We have developed a new method for searching for carbon compounds in space, similar to how oil is discovered on Earth. Our method was published in the Royal Astronomical Society’s Monthly Notices.
Huge amounts of interstellar gas and dust exist between the stars, spread thinly across our galaxy. Carbon compounds may be present in the dust. When this occurs, it is referred to as carbonaceous interstellar dust. This is a significant organic material reservoir in space. The continuous exchange of material between stars and gas in our galaxy’s interstellar medium results in the delivery of organic molecules to newly forming planetary systems.
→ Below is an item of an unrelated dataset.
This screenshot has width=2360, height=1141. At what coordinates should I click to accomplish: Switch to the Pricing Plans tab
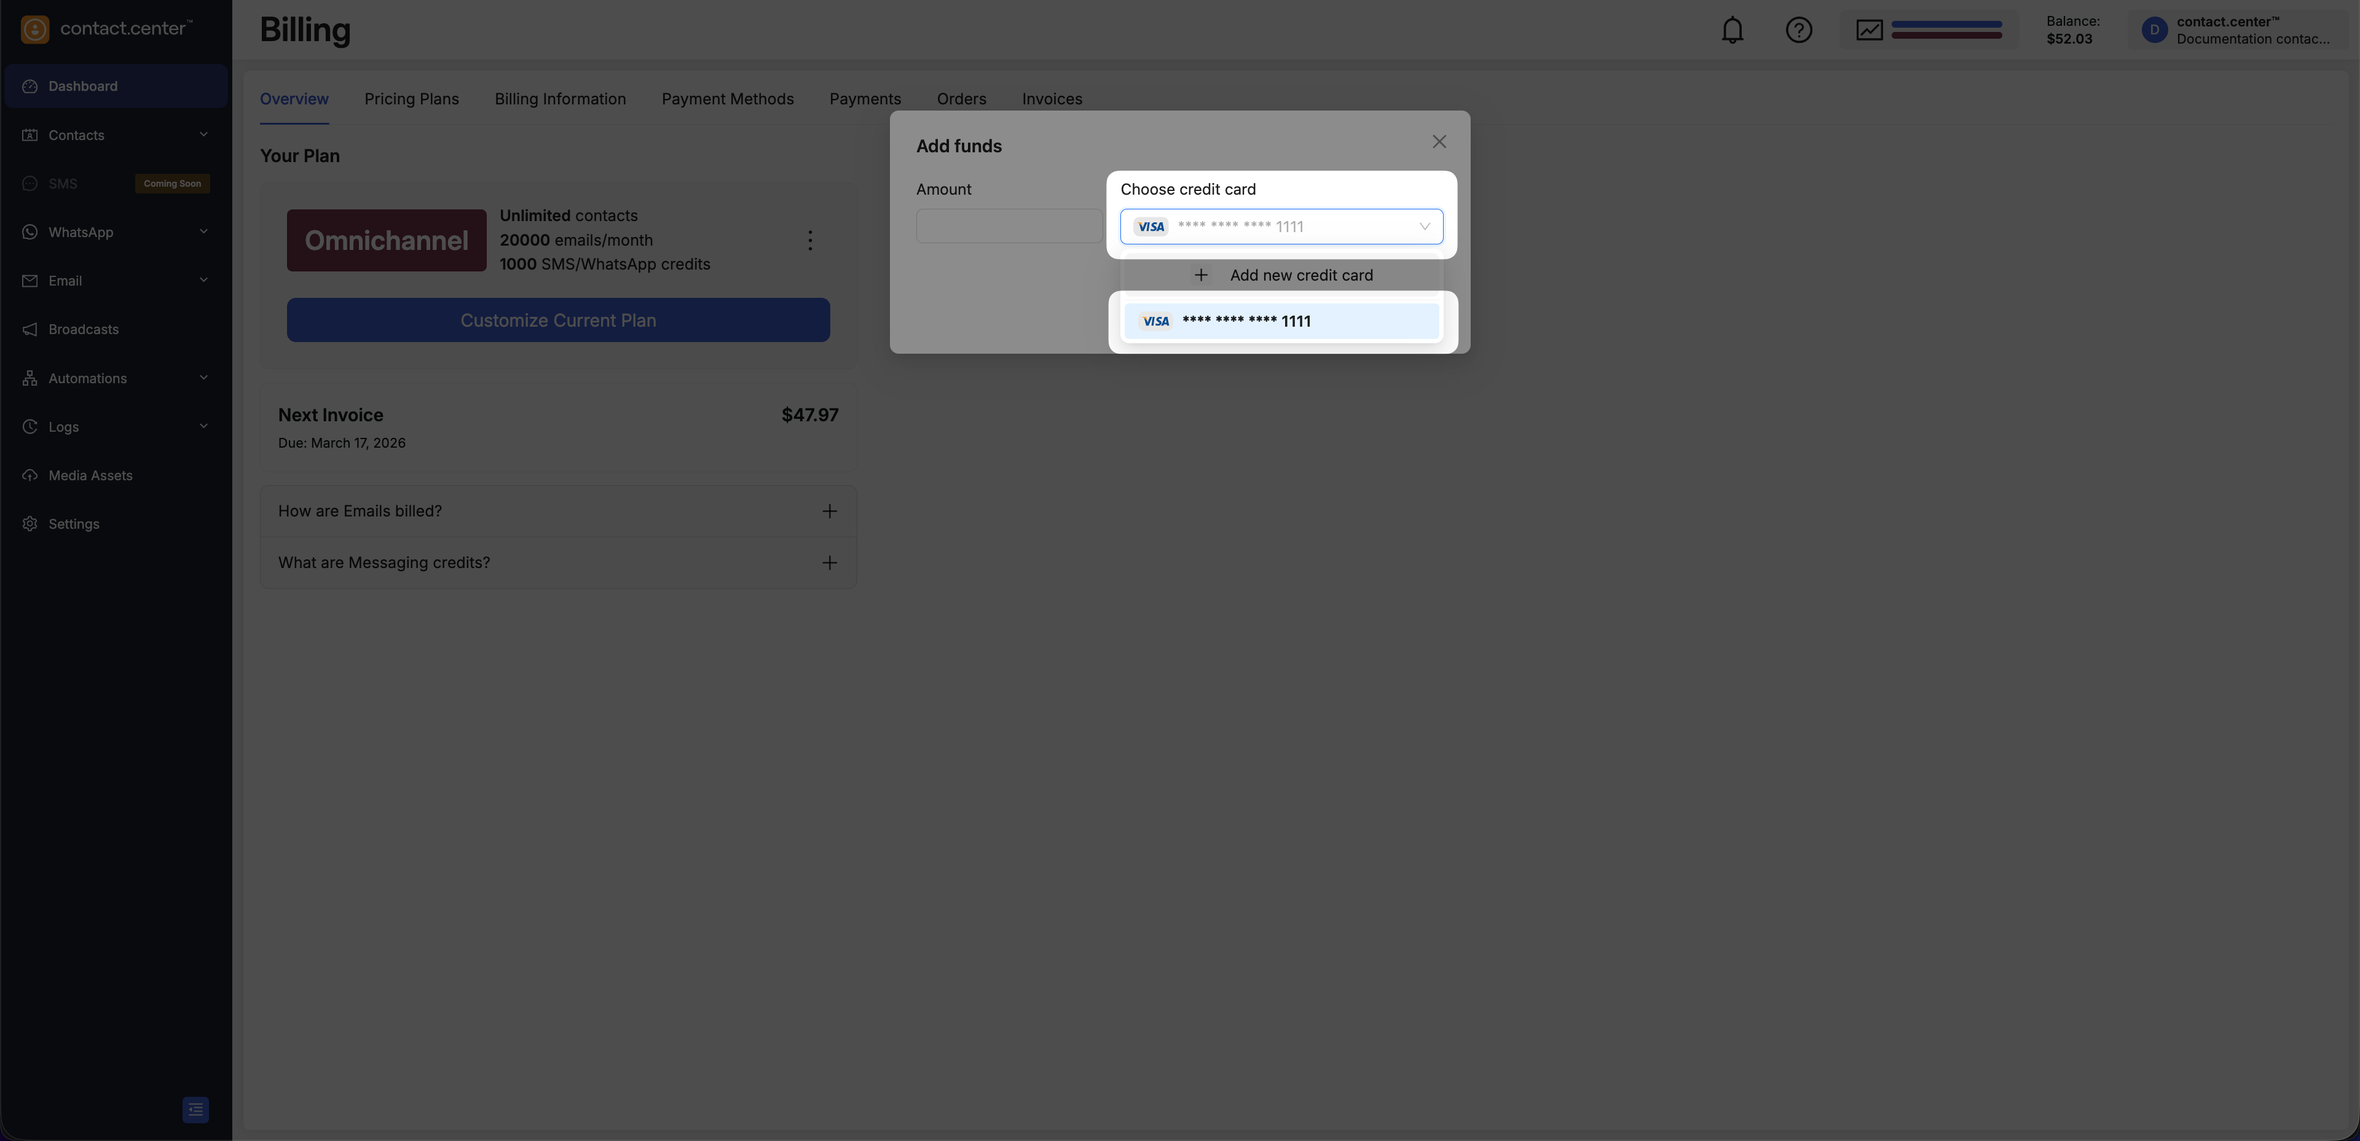click(411, 99)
Prebiotic molecules, a subclass of organic molecules, are thought to have played an important role in the formation of life on Earth. Such prebiotic molecules are most likely preserved in carbonaceous interstellar dust that forms planetesimals during the early stages of planetary formation. The chemical composition of such environments may determine the planet’s suitability for life formation. To investigate this possibility further, it is critical to understand the life cycle of carbonaceous interstellar dust.
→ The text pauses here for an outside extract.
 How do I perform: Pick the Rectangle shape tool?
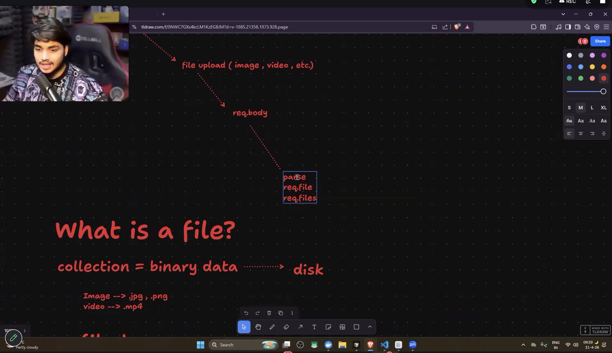pyautogui.click(x=356, y=326)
Hydrocarbon molecules, a type of organic molecule, can be useful in this regard. Aliphatic and aromatic hydrocarbons—molecules made up of chains and/or rings of carbon atoms—make up a significant portion of crude oil on Earth, which was formed beneath the Earth’s crust from the residuals of living organisms.
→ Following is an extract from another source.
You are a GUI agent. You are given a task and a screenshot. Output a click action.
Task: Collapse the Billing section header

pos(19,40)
Some aliphatic hydrocarbons found in oil molecules are also required by living organisms. They are especially interesting for interstellar medium studies because they produce significant features in the infrared region of the spectrum, which astronomers can then measure with infrared telescopes.
Previously, we created laboratory analogs of carbonaceous interstellar dust by simulating interstellar medium conditions in our laboratory at the University of New South Wales in Australia. The absorption coefficient of the aliphatic hydrocarbons in these interstellar dust analogs was then measured and combined with data from the UKIRT telescope in Hawaii. We discovered a large amount of aliphatic hydrocarbon material trapped within interstellar dust.
Now, we’ve developed a new observational method for mapping the amount of aliphatic hydrocarbon through dusty sightlines to the centre of our galaxy, and we’ve applied it to another field in the galactic disc. The maps produced revealed the distribution of hydrocarbons in the interstellar medium. We discovered that at least 20% of cosmic carbon is concealed in the oily component of interstellar dust. As a result, it serves as an important reservoir for organic material in the galactic disc.
This method could be expanded to include ice and silicate features in the dust as well as aliphatic hydrocarbons using the James Webb Space Telescope in space, where the features can be measured far better than from the ground. Now that we can observe objects ranging from planet-forming discs to distant galaxies, we may be able to trace the cycle of organic material in interstellar space. The method’s future applications may improve our understanding of the distribution of organic and prebiotic material in our galaxy and others.